• Stated problem: Return the stretch of the CD-ROM problem page from "a. If spinning" through "row of data?", copied word for word.

Question

A manufacturer of CD-ROM drives claims that the player can spin the disc as frequently as 1200 revolutions per minute.

a. If spinning at this rate, what is the speed of the outer row of data on the disc?


This row is located 5.6 cm from the center of the disc.




b. What is the acceleration of the outer row of data?

Answer 1

a. 7.0 m/s

First of all, we need to convert the angular speed (1200 rpm) from rpm to rad/s:

`\omega = 1200 (rev)/(min) \cdot (2\pi rad/rev)/(60 s/min)=125.6 rad/s`

Now we know that the row is located 5.6 cm from the centre of the disc:

r = 5.6 cm = 0.056 m

So we can find the tangential speed of the row as the product between the angular speed and the distance of the row from the centre of the circle:

`v=\omega r = (125.6 rad/s)(0.056 m)=7.0 m/s`

b.
`875 m/s^2`

The acceleration of the row of data (centripetal acceleration) is given by

`a=(v^2)/(r)`

where we have

v = 7.0 m/s is the tangential speed

r = 0.056 m is the distance of the row from the centre of the trajectory

Substituting numbers into the formula, we find

`a=((7.0 m/s)^2)/(0.056 m)=875 m/s^2`

• Data block:
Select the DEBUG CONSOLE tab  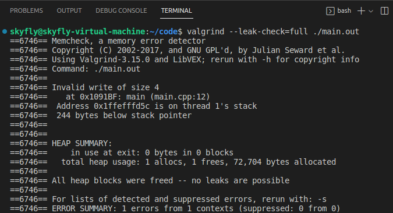(x=121, y=10)
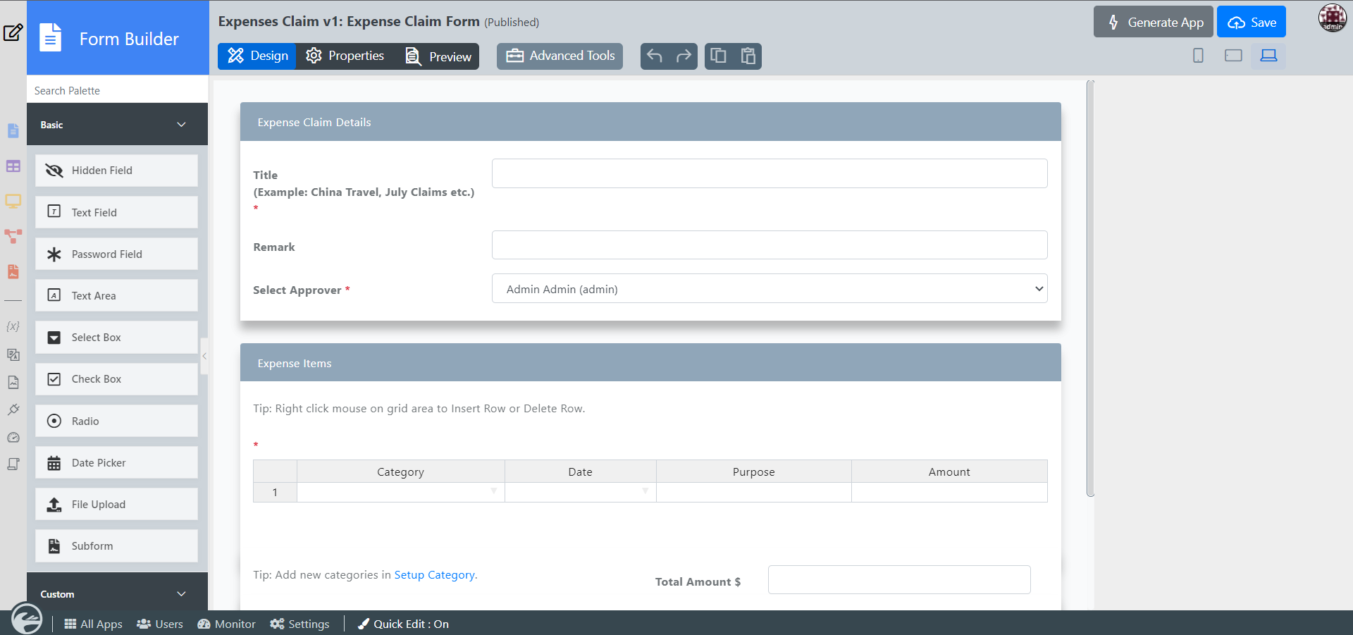Click the admin profile avatar
The height and width of the screenshot is (635, 1353).
point(1332,18)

• Solution to this task:
a. If spinning at this rate, what is the speed of the outer row of data on the disc?


This row is located 5.6 cm from the center of the disc.




b. What is the acceleration of the outer row of data?